In another study carried out with voriconazole, PK/PD modeling was used to assess the intracellular antifungal activity of voriconazole against Aspergillus fumigatus in the prophylaxis of invasive pulmonary aspergillosis. In this modeling, extracellular voriconazole concentrations were considered in 0.0166–64 mg/L. The results showed that the cellular PK/PD model allowed the assessment of the potency of voriconazole simulated dosing regimens that can be used in prophylaxis in patients immunosuppressed patients [61].
Venisse and collaborators [62] developed PK/PD models to evaluate the fungicidal and fungistatic activity of caspofungin and fluconazole against Candida albicans. In the in vitro PK/PD model, the authors observed a delay in fungal growth in the presence of fluconazole. In contrast, there was a decay in the Candida albicans population in the presence of caspofungin. Two mechanistic models with different effect-time profiles were developed, which allowed the characterization of growth inhibition of C. albicans by fluconazole and death stimulation by caspofungin. Thus, PK/PD modeling proved to be an adequate approach to describe the efficiency of these two antifungals.

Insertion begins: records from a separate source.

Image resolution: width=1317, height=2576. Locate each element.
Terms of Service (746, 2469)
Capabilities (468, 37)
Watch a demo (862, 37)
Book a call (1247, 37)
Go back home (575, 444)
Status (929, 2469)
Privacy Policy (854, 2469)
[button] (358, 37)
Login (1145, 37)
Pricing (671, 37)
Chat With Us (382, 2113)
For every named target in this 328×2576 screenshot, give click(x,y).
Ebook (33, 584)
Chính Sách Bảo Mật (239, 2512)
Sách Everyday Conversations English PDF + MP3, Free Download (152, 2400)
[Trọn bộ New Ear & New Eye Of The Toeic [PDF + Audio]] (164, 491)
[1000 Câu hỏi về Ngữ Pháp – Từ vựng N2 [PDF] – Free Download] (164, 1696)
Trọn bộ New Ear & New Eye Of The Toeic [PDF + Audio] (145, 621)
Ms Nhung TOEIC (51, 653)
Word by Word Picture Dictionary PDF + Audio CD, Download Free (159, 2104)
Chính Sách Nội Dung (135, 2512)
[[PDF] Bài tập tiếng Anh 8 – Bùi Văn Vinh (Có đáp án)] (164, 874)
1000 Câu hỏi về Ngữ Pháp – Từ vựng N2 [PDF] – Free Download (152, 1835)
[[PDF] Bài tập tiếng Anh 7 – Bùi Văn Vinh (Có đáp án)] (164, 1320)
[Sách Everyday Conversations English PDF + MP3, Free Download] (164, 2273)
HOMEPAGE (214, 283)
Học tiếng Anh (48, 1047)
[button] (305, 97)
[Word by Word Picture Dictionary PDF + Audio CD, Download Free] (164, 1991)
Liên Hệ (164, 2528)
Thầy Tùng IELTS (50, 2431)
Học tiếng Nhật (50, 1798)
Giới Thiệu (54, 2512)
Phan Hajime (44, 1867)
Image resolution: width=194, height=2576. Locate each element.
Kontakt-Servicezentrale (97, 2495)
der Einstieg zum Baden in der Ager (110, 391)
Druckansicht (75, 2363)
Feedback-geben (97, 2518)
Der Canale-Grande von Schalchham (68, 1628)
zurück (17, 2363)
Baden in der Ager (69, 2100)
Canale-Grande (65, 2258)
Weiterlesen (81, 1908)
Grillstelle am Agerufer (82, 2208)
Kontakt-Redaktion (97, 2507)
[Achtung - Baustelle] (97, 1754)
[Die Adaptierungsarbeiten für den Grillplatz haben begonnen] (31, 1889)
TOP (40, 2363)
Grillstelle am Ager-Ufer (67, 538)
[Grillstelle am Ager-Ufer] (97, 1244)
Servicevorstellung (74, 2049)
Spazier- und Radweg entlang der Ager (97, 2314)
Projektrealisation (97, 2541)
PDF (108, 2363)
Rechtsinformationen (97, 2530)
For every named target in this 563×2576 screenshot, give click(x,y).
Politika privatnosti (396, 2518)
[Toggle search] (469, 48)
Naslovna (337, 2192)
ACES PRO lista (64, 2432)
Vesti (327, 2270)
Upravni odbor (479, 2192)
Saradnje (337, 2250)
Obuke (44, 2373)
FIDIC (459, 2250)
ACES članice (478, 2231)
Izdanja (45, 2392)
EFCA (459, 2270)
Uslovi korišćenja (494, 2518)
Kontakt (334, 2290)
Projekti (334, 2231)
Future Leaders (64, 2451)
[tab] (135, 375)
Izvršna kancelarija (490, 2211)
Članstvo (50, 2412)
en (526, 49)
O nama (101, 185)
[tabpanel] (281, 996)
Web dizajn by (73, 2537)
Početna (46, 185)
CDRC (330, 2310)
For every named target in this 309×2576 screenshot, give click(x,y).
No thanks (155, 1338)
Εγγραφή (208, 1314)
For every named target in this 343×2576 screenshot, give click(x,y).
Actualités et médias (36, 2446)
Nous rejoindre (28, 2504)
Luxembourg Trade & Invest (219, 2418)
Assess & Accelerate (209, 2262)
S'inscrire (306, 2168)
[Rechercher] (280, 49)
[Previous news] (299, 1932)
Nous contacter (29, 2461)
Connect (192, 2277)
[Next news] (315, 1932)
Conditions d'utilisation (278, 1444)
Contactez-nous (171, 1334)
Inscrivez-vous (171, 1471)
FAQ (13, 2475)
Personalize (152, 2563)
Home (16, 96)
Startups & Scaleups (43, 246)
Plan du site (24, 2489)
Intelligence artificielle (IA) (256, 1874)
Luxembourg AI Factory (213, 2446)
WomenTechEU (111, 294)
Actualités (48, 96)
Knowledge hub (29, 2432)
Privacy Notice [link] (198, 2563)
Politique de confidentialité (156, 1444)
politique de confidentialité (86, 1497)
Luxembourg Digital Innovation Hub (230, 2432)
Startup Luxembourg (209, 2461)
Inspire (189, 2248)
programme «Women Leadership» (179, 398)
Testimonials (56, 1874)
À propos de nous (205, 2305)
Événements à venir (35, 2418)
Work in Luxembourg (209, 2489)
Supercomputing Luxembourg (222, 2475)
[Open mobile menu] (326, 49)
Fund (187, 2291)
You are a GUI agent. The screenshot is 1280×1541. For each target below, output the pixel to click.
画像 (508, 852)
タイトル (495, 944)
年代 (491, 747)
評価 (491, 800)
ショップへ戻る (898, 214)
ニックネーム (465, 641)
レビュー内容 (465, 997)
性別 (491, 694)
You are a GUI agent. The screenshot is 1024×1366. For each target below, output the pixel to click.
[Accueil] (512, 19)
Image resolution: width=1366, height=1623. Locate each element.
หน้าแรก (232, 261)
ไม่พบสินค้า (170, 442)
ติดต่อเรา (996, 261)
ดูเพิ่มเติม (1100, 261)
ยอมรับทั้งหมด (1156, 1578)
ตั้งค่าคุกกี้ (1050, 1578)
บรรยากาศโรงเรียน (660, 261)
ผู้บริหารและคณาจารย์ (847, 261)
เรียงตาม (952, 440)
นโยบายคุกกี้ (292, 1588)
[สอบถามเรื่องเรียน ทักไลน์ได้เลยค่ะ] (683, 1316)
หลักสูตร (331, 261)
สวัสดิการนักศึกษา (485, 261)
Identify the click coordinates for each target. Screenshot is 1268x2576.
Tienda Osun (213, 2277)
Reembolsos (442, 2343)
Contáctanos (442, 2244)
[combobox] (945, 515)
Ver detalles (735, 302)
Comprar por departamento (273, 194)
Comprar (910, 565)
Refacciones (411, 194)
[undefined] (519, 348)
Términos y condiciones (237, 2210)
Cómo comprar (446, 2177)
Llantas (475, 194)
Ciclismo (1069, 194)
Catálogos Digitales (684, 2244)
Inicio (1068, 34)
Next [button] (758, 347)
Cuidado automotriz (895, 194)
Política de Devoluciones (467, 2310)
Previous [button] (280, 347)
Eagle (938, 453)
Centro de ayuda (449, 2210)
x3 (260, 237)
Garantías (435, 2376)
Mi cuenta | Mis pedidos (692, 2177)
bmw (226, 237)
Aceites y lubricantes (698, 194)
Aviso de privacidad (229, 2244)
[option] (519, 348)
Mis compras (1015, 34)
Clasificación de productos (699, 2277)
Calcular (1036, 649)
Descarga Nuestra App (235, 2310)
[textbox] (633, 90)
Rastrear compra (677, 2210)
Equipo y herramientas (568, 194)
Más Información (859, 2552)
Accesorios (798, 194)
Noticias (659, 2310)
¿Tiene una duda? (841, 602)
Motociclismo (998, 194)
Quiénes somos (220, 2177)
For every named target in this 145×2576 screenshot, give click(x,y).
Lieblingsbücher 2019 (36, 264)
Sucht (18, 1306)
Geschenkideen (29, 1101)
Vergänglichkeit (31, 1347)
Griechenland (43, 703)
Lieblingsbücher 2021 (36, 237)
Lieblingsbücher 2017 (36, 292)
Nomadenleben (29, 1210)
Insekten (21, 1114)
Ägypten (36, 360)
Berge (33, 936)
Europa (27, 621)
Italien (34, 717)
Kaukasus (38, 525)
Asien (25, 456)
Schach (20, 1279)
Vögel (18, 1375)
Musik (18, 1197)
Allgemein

5. The Use of Pop PK/PD Models

Population pharmacokinetic/pharmacodynamic modeling (Pop PK/PD) consists of the theoretical understanding of the pharmacology of a drug and the empirical analysis of experimental data, generating a set of equations capable of describing the PK and PD of a population of individuals who take this drug [72]. The use of population PK combined with mechanism-based in vitro models are still growing in the anti-infective field. Most studies combine the PopPK with PK/PD targets to evaluate the best dosing regimen in a specific population through PTA analysis [73,74,75,76].
This type of modeling was applied in a study with a carbapenem drug. The pharmacokinetic profile of Meropenem in plasma and subcutaneous tissue was obtained in a study with patients with sepsis and without renal dysfunction in which a population pharmacokinetic modeling was performed [77]. This population pharmacokinetic model served as the basis for obtaining free plasma concentration-time profiles in a study that performed the PK/PD modeling of this antibacterial and aimed to evaluate the effectiveness of different meropenem dosage regimens. The PD data were obtained through an in vitro model: the hollow fiber model, in which it was possible to obtain the effect of this antibacterial in various situations of exposure to P. aeruginosa, and then simulations were performed for patients with augmented renal clearance, average renal clearance, and renal impairment. This approach describes the efficacy of different dosages (2, 1, and 0.5 g administered in infusions of 8 h and 30 min, with 1 g more being administered in cases of renal failure). It demonstrated the need for further studies with modeling and Monte Carlo simulations to optimize dosing regimens in patients with high renal clearance [43].
Recently, Icbal and collaborators performed this approach to evaluate tedizolid effect against Enterococcus spp. They simulated unbound plasma concentration-time profiles of different dosing schemes against Enterococcus faecalis and two clinical isolates of Enterococcus faecium in the hollow-fiber infection model. A PopPK approach was connected to the PKPD model and employed to predict the bacterial kinetics in plasma and target tissues over 5 days of treatment. The authors concluded that the recommended dose of 200 mg/day was insufficient to suppress bacterial growth in the system, indicating that additional factors may contribute to the clinical effect of the drug. These results corroborate to the precaution of using tedizolid in immunocompromised patients [78].

6. Conclusions

The application of PK/PD modeling allows studies to obtain more reliable and accurate results, which tend to be used as resources for optimizing treatments for bacterial and fungal infections. However, there is a notable difference in the number of studies with PK/PD modeling focused on antibacterials compared to antifungals. Most studies with antifungals are based only on the PK/PD indices based on the MIC. As MIC measurements only provide a static effect at a single concentration value, the results of these studies do not demonstrate the dynamic exposure of the infectious agent to the fraction of free drug at the effect’s relevant site of action. So, PK/PD modeling is the best approach to assess the effectiveness of an antibacterial or antifungal, as it establishes a relationship between drug concentration, effect, and time and consequently provides more meaningful and complete information. Therefore, more studies with PK/PD modeling are needed to assess the activity of antifungal agents and thus contribute to optimizing treatments for fungal infections. In addition, PK/PD modeling on antibacterials and antifungals can play an essential role in pharmacogenetics and model-informed precision dosing to improve patient care and diminish the toxic effect of these drugs in special populations.

Author Contributions

Writing—initial draft preparation, L.C.P., M.A.d.F., V.V.S., C.M.B., I.A.A. and F.J.A. Writing—review and editing, L.C.P., M.A.d.F., V.V.S., C.M.B., I.A.A. and F.J.A. All authors have read and agreed to the published version of the manuscript.

Funding

This study was financed in part by the Coordenação de Aperfeiçoamento de Pessoal de Nível Superior—Brasil (CAPES)—Finance Code 001.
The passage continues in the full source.